**SOURCE EXTRACT**
== == ==
Syntax and examples of approximate functions - Simple Log Service

This topic describes the syntax of approximate functions. This topic also provides examples on how to use the functions.

The following table describes the approximate functions that are supported by Simple Log Service.

Important If you want to use strings in analytic statements, you must enclose strings in single quotation marks (''). Strings that are not enclosed or enclosed in double quotation marks ("") indicate field names or column names. For example, 'status' indicates the status string, and status or "status" indicates the status log field.
== == ==
**DATA ROWS**
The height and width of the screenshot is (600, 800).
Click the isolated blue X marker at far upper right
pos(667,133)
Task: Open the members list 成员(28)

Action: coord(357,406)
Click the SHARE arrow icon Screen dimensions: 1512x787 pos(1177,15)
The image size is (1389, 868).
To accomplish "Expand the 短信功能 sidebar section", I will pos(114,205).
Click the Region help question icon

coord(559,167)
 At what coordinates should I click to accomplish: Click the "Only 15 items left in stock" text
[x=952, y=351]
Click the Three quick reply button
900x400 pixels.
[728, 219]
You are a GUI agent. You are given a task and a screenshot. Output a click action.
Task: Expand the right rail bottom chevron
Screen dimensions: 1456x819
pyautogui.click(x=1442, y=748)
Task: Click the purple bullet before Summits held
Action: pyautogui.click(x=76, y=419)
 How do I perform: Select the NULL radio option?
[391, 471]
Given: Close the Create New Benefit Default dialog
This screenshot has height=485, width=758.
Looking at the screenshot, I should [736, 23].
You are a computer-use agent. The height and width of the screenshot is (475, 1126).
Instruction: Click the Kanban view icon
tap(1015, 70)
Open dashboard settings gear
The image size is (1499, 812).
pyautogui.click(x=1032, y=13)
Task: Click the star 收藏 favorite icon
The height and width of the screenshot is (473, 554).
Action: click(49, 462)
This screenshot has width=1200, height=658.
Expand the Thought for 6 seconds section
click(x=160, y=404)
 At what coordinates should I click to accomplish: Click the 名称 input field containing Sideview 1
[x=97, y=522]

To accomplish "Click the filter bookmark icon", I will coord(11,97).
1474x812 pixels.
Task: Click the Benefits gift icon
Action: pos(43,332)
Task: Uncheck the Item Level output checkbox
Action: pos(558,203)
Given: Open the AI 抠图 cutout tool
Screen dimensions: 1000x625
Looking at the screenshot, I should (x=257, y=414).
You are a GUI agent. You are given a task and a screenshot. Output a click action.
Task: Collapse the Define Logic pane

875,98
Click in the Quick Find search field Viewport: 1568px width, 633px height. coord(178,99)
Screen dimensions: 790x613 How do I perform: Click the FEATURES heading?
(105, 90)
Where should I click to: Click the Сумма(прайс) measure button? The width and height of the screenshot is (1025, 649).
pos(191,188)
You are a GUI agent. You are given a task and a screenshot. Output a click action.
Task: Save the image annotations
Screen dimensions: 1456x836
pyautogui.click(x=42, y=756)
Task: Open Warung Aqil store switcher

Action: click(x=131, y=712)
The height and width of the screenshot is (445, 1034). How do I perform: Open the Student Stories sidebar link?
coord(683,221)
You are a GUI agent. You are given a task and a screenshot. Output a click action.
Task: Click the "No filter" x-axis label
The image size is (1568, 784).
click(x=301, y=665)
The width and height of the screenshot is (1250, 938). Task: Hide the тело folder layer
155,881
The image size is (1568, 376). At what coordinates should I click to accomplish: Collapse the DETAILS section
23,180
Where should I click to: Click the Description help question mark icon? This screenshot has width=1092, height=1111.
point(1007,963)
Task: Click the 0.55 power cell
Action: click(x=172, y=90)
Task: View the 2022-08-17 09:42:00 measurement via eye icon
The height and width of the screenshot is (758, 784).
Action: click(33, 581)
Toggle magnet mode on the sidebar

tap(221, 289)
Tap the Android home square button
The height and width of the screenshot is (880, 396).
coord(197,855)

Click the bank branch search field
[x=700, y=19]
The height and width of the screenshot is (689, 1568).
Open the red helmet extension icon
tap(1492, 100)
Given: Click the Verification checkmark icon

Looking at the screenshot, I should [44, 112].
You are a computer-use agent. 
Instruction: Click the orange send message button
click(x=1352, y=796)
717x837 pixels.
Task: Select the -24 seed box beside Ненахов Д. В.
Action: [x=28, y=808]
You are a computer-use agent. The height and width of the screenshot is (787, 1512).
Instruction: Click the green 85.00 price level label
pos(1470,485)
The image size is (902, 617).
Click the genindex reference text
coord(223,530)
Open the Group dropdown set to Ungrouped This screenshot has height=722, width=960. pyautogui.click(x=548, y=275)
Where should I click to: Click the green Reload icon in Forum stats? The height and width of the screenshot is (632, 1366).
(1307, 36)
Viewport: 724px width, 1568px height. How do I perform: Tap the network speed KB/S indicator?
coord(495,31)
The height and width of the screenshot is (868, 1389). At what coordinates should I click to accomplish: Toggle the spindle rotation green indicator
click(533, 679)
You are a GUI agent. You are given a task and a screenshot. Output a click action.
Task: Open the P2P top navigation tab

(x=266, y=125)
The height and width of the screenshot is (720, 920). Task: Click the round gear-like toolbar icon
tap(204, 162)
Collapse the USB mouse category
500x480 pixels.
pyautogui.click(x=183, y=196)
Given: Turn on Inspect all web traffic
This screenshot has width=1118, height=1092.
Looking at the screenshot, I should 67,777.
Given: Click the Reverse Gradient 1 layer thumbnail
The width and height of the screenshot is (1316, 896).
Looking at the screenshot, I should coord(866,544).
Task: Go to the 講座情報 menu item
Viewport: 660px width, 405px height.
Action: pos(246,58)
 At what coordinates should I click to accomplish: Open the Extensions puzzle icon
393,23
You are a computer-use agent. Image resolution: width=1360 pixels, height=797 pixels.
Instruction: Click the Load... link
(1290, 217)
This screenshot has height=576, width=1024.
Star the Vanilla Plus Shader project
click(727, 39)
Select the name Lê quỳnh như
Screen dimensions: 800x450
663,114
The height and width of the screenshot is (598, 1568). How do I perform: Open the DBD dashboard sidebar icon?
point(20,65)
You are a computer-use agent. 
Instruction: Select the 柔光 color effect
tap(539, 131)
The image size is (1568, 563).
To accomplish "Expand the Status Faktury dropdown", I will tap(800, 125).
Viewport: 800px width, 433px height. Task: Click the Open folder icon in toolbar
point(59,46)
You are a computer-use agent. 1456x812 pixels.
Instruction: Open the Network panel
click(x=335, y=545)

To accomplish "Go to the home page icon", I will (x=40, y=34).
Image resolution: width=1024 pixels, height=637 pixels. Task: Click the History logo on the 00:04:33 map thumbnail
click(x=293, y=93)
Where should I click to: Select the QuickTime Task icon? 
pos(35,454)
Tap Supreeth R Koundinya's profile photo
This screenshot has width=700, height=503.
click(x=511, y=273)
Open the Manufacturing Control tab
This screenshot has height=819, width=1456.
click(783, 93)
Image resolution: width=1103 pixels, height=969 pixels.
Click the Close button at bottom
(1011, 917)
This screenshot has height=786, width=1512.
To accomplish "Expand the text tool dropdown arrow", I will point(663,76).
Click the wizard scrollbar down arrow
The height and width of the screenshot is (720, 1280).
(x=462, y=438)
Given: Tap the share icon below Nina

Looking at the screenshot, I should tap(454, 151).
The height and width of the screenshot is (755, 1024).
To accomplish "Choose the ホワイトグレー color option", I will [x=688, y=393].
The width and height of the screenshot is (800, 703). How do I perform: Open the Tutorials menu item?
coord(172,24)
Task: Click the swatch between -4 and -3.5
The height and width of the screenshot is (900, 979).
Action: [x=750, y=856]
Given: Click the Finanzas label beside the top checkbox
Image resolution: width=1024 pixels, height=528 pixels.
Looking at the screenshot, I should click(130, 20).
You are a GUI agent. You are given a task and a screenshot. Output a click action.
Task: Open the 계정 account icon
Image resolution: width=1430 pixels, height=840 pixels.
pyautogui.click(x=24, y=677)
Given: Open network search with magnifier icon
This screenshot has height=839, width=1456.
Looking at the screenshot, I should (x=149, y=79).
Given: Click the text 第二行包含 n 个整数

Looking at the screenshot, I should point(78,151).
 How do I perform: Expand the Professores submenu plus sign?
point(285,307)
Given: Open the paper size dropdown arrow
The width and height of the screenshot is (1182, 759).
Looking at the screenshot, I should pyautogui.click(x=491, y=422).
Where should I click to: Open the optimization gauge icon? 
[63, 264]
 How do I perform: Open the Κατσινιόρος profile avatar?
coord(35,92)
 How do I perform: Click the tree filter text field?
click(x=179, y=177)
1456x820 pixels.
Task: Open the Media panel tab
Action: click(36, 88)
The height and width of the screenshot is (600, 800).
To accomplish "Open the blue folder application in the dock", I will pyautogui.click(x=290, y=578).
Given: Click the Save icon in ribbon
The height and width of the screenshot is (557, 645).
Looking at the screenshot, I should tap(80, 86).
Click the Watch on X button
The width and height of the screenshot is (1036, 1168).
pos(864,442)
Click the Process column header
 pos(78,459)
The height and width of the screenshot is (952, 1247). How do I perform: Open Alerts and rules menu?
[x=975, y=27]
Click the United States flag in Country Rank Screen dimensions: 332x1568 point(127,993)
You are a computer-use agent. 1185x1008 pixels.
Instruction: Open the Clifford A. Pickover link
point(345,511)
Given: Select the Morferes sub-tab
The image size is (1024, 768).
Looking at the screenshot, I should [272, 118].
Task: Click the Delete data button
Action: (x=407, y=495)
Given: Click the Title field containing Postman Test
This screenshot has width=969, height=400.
== == ==
**GIVEN TASK**
The approximate functions page has an example in its Important note. List every way that example writes the word status, and give what each form indicates.

**RIGHT ANSWER**
- 'status' (in single quotation marks) indicates the status string.
- status (not enclosed) indicates the status log field.
- "status" (in double quotation marks) indicates the status log field.